=== Begin Enclosure ===

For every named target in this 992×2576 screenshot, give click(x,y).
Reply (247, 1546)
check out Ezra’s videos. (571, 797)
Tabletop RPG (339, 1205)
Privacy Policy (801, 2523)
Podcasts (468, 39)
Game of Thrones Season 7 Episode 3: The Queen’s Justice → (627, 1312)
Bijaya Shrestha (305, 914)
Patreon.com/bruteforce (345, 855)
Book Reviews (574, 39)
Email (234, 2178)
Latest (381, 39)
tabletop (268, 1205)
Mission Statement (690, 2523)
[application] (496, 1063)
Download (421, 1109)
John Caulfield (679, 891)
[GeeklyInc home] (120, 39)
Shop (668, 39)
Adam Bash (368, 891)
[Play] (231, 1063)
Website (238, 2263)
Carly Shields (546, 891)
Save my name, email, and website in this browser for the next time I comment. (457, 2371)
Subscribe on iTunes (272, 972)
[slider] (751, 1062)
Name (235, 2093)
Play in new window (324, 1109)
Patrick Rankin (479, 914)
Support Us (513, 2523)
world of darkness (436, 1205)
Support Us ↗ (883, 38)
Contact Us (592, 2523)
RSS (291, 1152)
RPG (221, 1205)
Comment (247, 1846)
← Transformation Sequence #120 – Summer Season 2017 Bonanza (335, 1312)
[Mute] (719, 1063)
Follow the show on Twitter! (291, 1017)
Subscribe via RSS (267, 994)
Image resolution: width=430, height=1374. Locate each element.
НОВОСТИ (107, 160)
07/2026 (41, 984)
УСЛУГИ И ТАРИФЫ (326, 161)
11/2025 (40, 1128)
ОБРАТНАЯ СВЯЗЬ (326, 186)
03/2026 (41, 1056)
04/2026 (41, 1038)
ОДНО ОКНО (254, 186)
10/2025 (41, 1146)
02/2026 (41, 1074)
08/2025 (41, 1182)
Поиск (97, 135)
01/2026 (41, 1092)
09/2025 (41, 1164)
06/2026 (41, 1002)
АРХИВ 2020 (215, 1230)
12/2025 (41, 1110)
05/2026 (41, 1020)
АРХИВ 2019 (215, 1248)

=== End Enclosure ===
=== Begin Enclosure ===

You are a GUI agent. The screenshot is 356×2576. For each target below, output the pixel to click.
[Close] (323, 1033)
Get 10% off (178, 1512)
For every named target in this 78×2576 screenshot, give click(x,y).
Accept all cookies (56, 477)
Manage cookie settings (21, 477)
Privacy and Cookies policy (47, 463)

=== End Enclosure ===

_REQUIRED WORK_:
From the records above, retype only the lines starting at the line that contains "Contact Us (592, 2523)" and ending at the line that contains "НОВОСТИ (107, 160)", both included.

_OUTPUT_:
Contact Us (592, 2523)
RSS (291, 1152)
RPG (221, 1205)
Comment (247, 1846)
← Transformation Sequence #120 – Summer Season 2017 Bonanza (335, 1312)
[Mute] (719, 1063)
Follow the show on Twitter! (291, 1017)
Subscribe via RSS (267, 994)
Image resolution: width=430, height=1374. Locate each element.
НОВОСТИ (107, 160)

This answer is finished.